▶ _EXERCISE GOAL_
Rewrite the lines of the data below as a numbered list, beginning with the line containing "Click the 오늘 (today) button" and continuing through the line containing "pos(541,626)", both included. Leave out any blank lines.

[INPUT start]

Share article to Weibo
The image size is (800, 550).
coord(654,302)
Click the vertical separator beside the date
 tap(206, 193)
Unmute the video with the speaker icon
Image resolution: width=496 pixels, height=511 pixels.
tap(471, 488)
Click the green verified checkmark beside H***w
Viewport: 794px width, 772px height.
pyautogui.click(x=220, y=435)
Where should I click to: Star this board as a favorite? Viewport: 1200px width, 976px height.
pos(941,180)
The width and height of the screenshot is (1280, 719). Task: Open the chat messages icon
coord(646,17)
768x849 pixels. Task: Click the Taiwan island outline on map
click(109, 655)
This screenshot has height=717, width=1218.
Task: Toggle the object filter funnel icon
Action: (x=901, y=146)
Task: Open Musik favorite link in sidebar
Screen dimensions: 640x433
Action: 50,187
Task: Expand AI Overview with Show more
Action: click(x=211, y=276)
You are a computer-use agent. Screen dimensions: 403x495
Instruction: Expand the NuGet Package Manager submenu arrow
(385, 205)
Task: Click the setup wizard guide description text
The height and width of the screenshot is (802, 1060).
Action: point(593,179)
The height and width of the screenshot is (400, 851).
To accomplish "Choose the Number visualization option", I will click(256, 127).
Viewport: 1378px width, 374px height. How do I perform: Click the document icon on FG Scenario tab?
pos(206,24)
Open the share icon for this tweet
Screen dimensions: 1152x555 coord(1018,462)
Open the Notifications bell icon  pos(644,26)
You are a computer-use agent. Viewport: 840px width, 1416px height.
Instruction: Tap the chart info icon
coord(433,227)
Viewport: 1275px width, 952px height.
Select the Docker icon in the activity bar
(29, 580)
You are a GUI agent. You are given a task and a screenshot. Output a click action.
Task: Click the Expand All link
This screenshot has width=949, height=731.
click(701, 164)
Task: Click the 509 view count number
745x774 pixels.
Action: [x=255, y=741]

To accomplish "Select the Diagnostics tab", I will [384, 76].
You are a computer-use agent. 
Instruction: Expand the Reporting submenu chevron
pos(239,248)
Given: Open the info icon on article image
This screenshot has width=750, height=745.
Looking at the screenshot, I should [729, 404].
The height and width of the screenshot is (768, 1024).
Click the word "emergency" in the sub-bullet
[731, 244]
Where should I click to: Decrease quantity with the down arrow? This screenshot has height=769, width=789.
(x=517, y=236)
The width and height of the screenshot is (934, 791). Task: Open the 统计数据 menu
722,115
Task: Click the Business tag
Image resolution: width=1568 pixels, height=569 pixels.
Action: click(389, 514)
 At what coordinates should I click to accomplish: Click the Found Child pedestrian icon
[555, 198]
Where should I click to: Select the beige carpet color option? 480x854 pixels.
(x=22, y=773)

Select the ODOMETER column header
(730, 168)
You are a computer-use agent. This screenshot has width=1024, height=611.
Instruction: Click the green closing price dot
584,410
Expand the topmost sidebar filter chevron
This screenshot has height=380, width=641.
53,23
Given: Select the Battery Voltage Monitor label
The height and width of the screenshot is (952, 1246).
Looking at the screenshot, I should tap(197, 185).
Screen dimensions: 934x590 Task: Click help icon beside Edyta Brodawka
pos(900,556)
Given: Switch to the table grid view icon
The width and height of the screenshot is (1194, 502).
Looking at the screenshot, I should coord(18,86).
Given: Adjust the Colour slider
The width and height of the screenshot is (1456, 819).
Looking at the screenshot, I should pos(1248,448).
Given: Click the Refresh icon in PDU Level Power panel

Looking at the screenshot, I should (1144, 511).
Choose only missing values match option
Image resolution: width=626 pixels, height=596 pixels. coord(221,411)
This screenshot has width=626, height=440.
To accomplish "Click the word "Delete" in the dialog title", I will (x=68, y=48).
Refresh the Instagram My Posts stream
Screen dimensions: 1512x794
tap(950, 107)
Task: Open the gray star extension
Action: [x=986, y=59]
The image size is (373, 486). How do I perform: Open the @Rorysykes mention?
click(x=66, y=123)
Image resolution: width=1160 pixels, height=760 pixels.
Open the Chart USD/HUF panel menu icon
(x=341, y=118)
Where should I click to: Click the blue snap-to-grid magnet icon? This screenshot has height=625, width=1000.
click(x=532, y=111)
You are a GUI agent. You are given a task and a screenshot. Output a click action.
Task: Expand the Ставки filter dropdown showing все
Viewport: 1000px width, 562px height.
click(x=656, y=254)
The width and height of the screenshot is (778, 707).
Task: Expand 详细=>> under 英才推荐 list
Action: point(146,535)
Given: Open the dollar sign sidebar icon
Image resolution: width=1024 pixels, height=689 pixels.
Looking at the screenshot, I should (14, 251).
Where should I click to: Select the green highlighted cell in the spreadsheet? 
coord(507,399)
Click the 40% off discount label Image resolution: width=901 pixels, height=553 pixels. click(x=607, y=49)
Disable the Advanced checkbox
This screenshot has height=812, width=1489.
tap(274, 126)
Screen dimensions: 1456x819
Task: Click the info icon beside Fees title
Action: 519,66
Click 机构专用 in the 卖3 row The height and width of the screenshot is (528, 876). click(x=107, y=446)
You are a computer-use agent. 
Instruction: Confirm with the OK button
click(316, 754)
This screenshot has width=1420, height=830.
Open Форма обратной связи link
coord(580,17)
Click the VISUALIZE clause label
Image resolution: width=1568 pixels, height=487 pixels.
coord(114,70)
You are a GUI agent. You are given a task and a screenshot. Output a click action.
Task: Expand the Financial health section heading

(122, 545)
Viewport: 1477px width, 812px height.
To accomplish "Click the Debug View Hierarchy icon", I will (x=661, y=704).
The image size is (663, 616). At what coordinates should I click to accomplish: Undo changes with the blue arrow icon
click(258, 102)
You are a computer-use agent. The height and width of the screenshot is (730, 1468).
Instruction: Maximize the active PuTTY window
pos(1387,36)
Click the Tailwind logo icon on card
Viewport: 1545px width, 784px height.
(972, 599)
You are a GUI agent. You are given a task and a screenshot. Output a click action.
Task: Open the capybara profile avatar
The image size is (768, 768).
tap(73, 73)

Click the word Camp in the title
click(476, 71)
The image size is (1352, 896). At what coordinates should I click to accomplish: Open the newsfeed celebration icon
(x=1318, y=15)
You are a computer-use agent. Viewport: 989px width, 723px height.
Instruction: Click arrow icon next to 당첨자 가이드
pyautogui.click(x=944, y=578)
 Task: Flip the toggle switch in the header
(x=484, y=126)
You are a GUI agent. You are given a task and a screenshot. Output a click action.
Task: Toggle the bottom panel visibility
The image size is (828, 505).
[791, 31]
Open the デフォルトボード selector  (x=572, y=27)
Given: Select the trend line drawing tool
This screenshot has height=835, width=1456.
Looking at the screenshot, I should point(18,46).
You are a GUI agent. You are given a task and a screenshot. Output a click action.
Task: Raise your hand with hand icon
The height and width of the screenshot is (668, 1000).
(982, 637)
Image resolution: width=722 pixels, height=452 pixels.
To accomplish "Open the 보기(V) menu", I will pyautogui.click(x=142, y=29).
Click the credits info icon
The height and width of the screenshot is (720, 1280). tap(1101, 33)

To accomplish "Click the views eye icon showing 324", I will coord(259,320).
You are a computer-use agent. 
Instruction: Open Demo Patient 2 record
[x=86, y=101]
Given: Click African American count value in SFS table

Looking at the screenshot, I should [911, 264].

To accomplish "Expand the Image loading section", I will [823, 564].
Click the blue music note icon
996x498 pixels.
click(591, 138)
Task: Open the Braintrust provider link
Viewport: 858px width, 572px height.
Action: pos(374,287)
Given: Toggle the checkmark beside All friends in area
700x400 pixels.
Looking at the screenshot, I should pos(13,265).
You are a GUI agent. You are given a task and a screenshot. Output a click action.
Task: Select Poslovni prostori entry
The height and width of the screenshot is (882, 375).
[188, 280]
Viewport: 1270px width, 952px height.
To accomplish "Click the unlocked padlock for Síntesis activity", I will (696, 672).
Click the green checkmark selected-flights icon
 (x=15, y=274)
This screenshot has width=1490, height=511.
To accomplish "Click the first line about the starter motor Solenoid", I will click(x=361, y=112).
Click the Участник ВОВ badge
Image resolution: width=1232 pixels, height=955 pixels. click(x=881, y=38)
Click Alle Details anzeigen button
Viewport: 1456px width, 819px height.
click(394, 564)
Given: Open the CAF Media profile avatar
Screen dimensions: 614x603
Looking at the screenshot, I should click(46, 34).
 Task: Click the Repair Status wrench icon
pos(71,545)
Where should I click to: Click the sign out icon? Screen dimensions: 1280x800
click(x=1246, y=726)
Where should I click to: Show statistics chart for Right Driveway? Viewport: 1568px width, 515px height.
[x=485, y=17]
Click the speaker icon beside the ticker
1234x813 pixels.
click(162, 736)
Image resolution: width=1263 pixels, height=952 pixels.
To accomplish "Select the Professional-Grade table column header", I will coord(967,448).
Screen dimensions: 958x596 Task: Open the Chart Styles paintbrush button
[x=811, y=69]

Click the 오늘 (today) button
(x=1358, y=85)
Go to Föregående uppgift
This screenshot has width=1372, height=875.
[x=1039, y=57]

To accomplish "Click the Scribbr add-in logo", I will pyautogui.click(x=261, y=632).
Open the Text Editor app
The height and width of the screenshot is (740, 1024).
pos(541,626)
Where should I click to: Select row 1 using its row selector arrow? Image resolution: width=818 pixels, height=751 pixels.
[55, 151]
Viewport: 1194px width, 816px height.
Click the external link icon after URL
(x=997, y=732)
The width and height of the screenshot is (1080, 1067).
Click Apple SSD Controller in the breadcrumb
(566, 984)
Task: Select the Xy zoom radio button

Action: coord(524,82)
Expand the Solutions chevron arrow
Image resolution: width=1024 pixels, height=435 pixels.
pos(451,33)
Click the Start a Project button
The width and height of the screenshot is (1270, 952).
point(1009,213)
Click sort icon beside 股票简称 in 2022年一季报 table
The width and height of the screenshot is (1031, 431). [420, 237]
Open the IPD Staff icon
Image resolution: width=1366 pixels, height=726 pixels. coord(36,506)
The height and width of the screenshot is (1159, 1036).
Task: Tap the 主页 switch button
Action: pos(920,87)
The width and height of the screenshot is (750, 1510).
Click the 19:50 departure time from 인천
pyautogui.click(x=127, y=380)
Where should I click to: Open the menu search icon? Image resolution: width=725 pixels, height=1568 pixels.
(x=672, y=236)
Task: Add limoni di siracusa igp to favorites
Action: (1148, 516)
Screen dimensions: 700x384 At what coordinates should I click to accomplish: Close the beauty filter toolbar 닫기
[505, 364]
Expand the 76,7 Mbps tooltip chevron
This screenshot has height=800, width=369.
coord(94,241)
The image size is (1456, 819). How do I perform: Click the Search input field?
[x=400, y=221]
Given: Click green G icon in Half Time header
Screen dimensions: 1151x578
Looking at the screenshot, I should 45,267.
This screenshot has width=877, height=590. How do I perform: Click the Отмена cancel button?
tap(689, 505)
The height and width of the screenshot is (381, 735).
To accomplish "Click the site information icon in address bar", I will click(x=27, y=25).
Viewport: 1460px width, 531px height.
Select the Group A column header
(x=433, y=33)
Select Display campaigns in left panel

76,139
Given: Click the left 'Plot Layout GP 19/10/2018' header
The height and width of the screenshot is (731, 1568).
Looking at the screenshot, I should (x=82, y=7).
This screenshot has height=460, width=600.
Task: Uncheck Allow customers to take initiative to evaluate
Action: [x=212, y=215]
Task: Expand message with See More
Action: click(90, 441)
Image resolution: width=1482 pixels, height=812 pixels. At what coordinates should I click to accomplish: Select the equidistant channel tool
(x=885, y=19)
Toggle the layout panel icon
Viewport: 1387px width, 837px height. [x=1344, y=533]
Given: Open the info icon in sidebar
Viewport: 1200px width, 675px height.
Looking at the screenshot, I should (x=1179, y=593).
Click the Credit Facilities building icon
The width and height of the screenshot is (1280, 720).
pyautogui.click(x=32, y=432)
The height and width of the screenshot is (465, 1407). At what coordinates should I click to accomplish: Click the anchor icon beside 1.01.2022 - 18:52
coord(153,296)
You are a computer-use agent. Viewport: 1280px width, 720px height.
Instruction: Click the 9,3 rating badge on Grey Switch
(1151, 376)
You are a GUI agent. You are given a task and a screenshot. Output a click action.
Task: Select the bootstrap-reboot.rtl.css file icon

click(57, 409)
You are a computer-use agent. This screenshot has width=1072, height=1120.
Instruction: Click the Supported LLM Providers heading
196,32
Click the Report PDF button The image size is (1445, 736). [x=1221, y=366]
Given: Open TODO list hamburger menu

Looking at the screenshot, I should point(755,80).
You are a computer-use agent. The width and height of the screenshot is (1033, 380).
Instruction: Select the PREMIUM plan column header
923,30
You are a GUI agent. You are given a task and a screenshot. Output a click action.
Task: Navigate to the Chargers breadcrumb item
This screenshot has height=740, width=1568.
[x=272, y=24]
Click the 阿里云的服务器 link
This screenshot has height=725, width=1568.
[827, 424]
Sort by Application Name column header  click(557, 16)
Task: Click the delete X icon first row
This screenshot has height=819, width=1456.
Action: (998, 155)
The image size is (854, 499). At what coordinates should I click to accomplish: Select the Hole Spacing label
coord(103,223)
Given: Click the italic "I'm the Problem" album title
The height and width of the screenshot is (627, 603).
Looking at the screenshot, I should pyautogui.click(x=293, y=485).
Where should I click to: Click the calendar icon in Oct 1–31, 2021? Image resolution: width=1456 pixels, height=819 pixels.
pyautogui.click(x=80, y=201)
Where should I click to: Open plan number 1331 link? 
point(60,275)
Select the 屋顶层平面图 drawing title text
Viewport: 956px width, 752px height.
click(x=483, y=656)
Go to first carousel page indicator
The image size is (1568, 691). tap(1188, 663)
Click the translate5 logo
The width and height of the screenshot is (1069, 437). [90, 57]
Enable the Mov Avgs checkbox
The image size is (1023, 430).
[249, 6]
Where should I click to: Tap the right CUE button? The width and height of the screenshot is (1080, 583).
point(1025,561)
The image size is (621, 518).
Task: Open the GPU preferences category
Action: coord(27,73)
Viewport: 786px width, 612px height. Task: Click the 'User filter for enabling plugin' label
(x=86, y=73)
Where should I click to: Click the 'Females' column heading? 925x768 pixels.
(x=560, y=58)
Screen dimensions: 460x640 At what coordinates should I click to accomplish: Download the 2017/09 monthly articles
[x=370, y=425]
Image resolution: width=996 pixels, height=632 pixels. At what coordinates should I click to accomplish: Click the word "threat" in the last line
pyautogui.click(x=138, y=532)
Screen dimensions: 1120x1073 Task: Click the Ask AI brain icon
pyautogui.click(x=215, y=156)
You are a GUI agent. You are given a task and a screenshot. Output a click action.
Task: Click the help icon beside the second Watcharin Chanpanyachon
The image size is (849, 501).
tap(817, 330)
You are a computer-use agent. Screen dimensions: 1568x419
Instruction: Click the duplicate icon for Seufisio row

[INPUT end]

▶ _RESULT OF THE EXERCISE_
1. Click the 오늘 (today) button
2. (x=1358, y=85)
3. Go to Föregående uppgift
4. This screenshot has width=1372, height=875.
5. [x=1039, y=57]
6. To accomplish "Click the Scribbr add-in logo", I will pyautogui.click(x=261, y=632).
7. Open the Text Editor app
8. The height and width of the screenshot is (740, 1024).
9. pos(541,626)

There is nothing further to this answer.